** Problem statement **
Identify all lines below that hold "agent" and collect them.

** Provided records **
^^^^^^^^

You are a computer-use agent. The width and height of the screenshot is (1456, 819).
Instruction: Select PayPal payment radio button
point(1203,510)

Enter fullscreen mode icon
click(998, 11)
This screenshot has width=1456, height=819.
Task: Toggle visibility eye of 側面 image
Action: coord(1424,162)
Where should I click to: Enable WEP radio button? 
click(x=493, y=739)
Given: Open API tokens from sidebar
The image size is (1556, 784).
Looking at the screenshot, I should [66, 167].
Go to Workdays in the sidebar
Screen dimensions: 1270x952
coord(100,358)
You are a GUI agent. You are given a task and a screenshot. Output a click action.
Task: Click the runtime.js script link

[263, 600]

^^^^^^^^

** Completed task **
You are a computer-use agent. The width and height of the screenshot is (1456, 819).
You are a GUI agent. You are given a task and a screenshot. Output a click action.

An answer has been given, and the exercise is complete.